Wherever a line in the data below holds "computer", copy that line.
☆ ☆ ☆ ☆
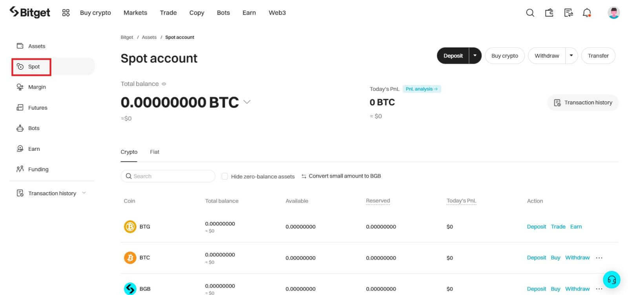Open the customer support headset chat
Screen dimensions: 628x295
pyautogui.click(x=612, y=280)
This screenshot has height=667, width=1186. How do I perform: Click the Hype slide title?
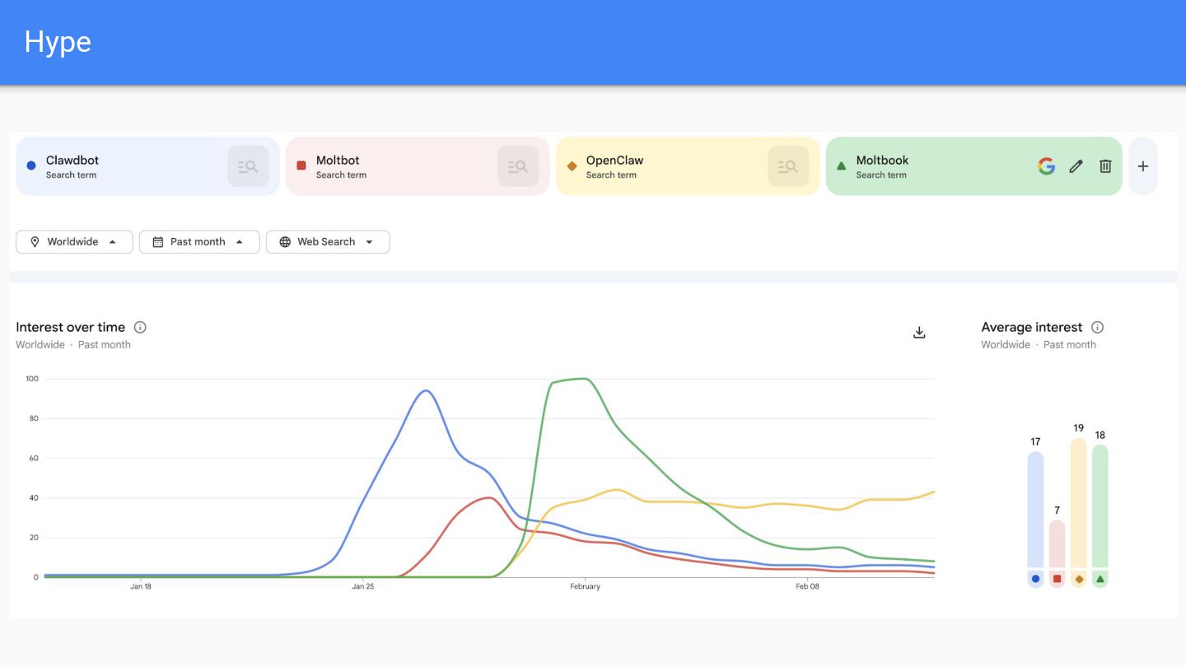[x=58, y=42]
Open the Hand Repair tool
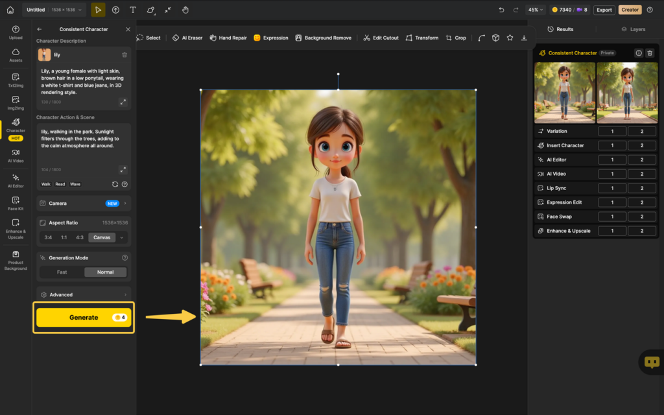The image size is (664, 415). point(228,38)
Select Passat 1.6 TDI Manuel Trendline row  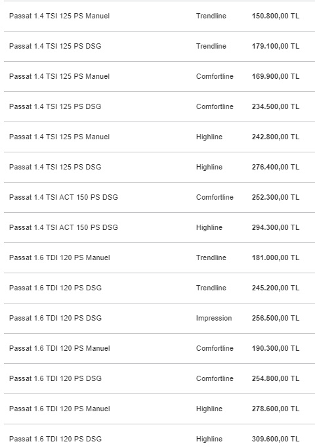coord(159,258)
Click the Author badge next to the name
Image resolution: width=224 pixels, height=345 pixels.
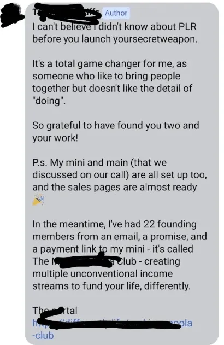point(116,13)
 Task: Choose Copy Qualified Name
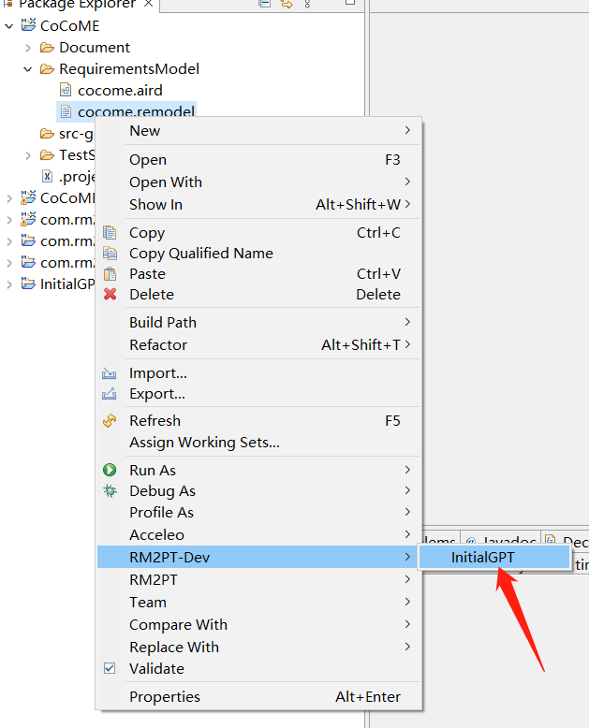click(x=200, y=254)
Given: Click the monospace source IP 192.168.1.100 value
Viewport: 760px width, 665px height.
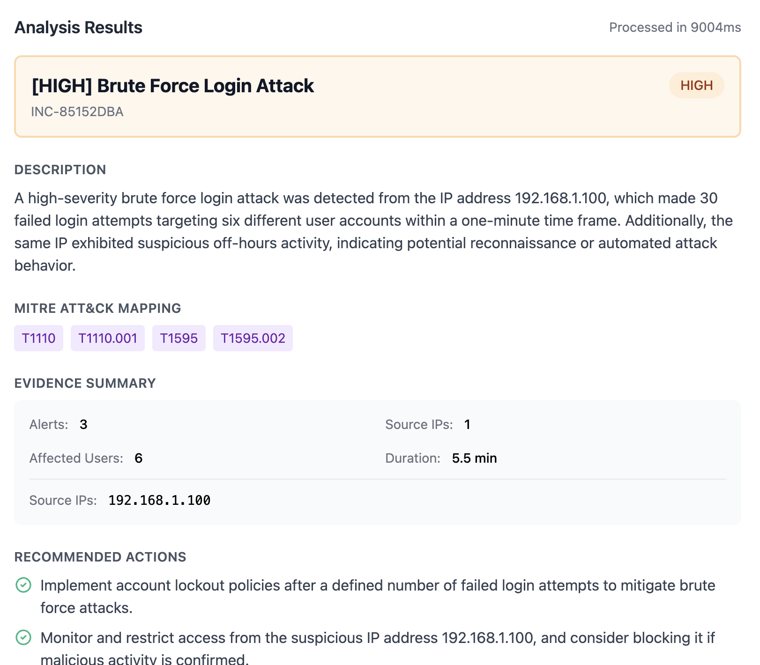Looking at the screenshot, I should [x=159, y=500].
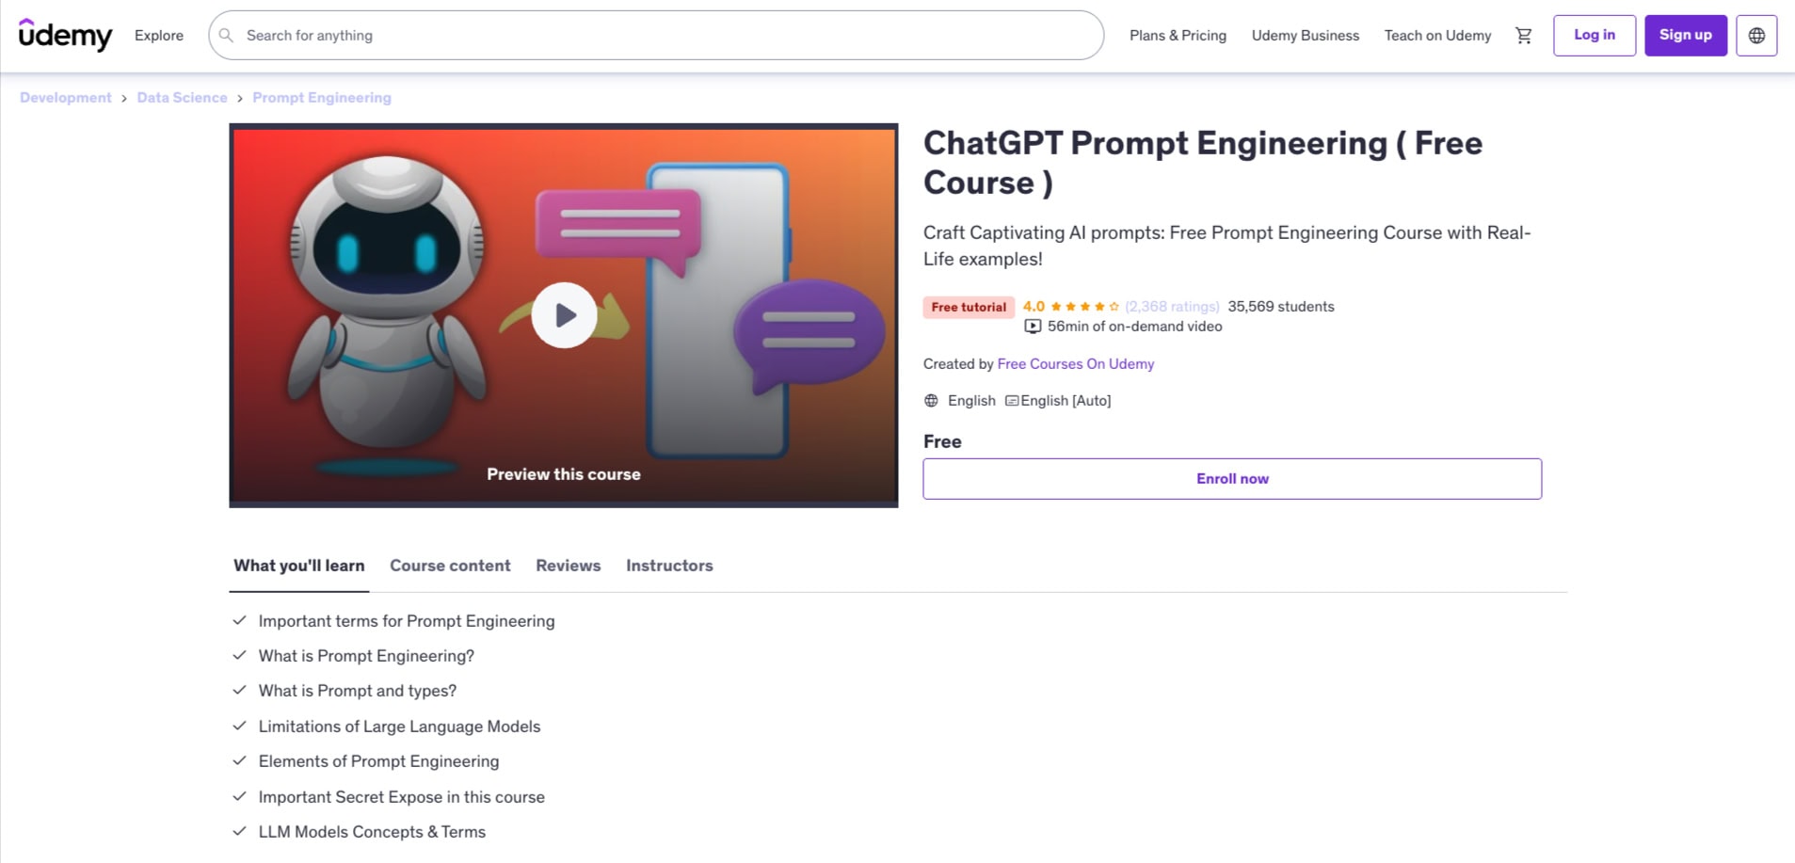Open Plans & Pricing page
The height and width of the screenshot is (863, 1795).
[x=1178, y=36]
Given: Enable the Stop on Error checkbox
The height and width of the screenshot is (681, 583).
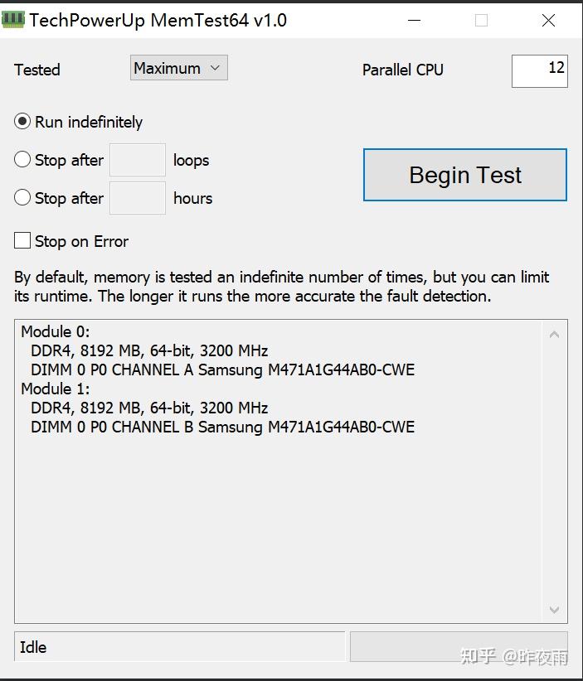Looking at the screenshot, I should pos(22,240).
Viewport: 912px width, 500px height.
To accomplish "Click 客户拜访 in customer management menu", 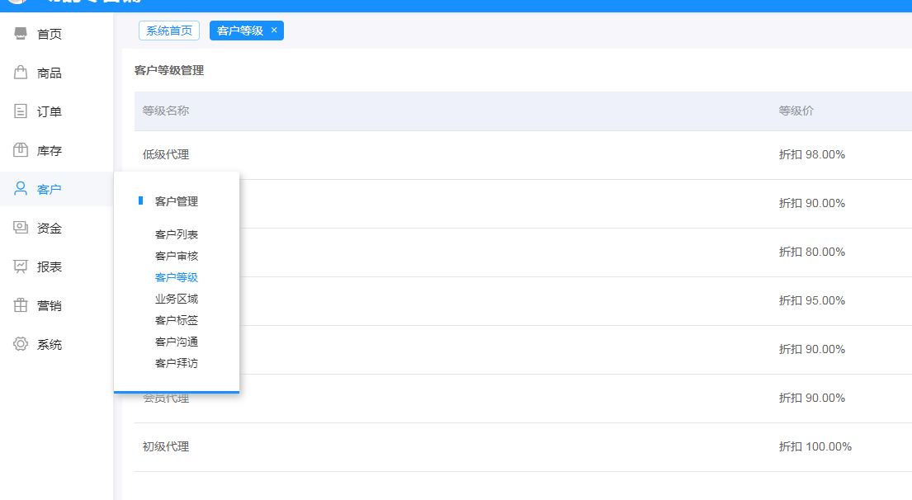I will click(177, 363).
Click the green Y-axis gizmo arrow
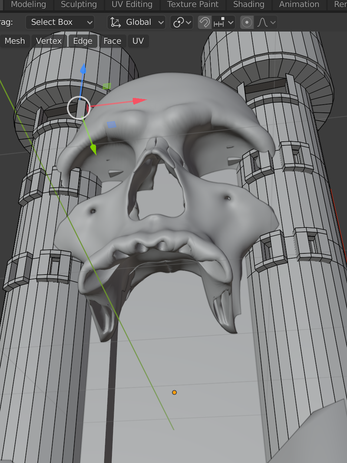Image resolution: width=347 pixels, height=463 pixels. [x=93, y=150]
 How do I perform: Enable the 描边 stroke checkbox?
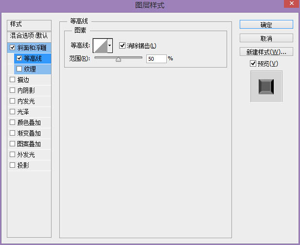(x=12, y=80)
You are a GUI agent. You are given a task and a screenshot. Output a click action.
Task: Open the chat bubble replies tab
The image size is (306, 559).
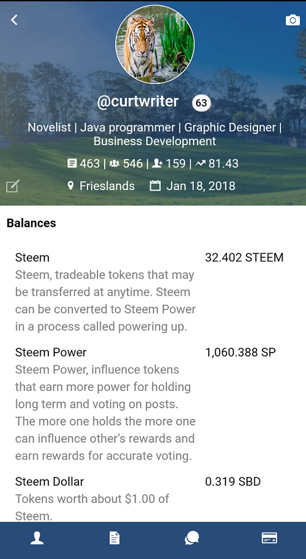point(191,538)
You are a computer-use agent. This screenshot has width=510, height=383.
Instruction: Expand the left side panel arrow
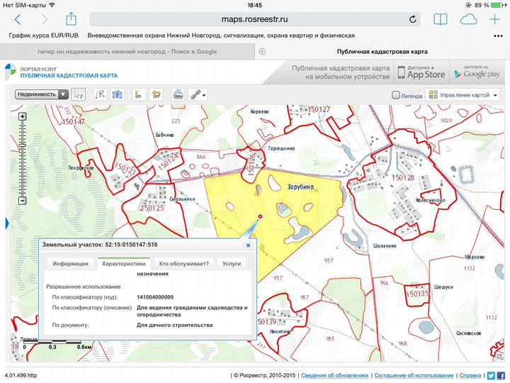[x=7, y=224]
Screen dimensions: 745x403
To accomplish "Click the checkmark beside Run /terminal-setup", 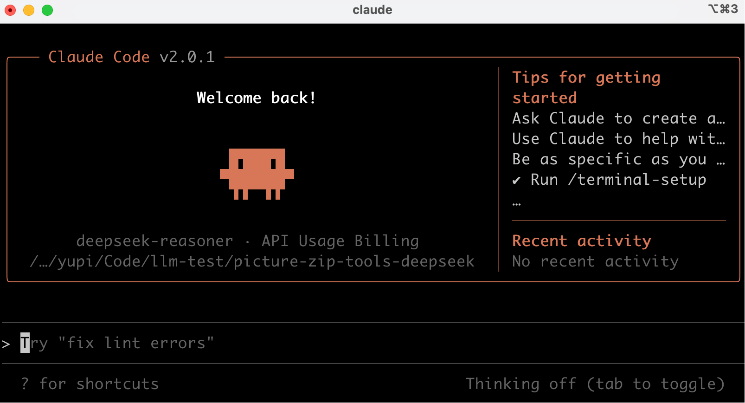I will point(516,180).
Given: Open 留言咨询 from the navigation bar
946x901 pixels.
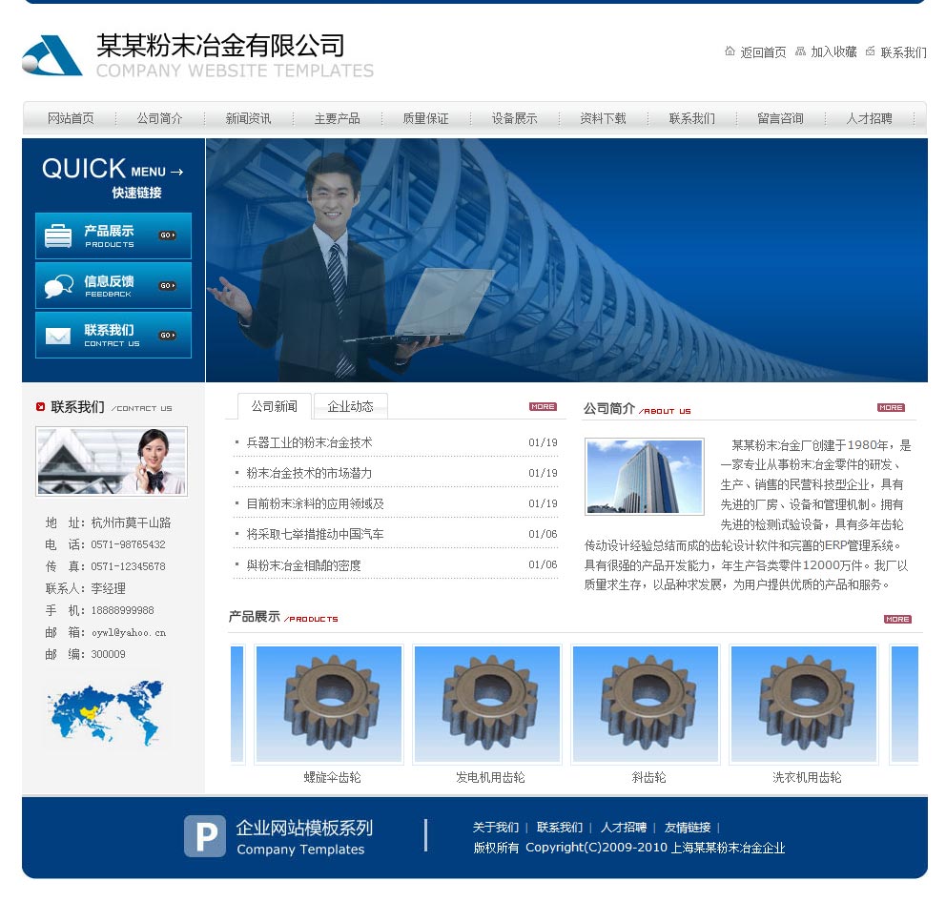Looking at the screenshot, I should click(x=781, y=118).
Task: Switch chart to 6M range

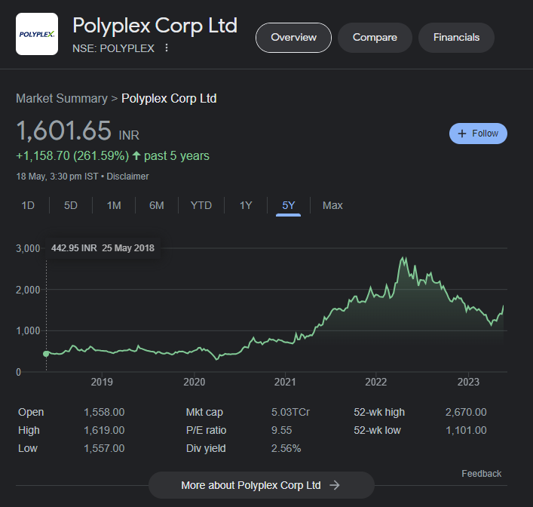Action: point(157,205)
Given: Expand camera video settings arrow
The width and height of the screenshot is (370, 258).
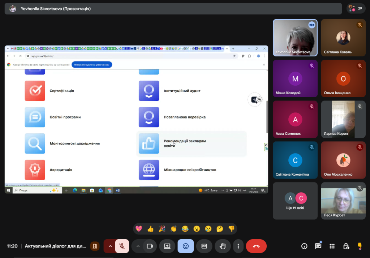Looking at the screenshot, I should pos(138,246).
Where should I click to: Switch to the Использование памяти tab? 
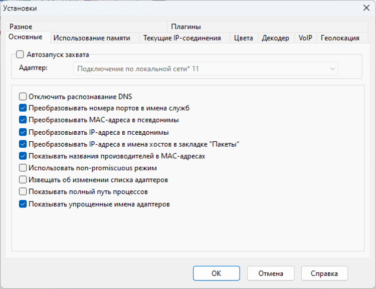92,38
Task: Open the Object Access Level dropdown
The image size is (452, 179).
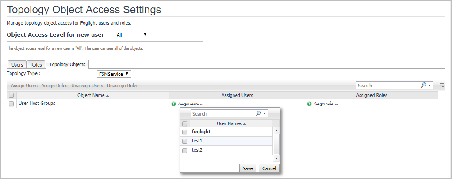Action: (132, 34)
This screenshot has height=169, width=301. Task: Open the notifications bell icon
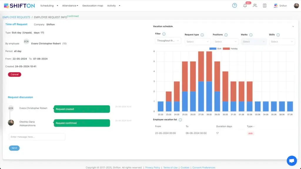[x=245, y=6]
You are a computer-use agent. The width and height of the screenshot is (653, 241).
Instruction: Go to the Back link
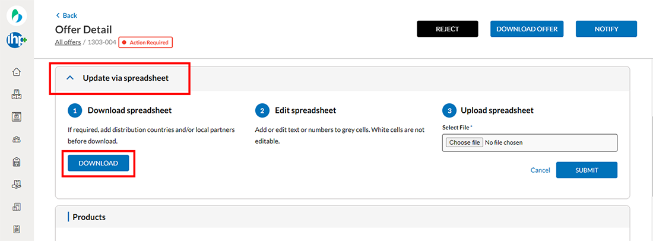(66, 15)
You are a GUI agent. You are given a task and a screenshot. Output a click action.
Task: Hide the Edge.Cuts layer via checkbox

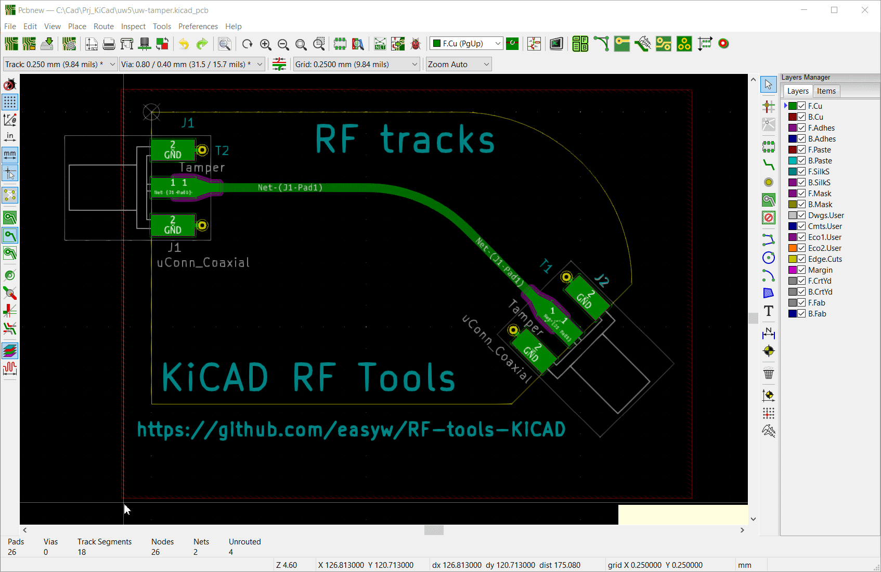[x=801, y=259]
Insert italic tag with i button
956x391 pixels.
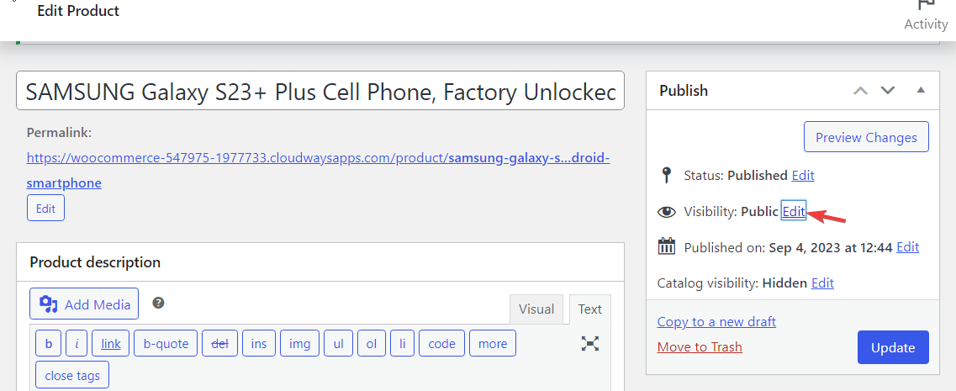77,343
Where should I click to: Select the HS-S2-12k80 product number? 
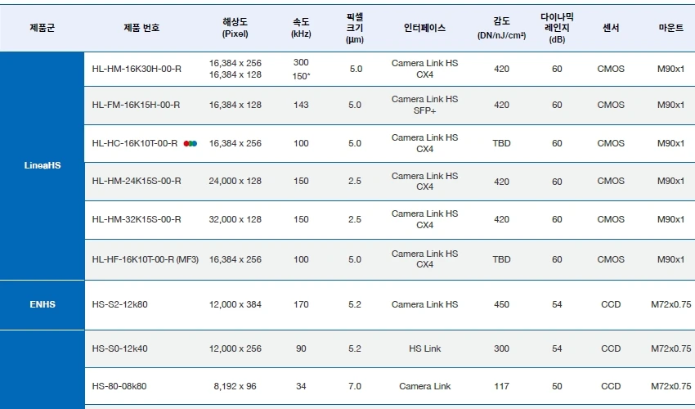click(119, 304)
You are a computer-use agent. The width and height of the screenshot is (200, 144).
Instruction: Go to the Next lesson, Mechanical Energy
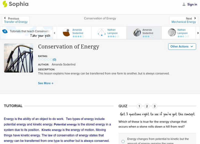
☆ ☆ ☆ ☆
## Solution for this exercise:
You are a computer-use agent. This screenshot has width=510, height=383.
You are a computer-use agent. The width and height of the screenshot is (653, 241).
You are a computer-use agent. The width and height of the screenshot is (200, 144).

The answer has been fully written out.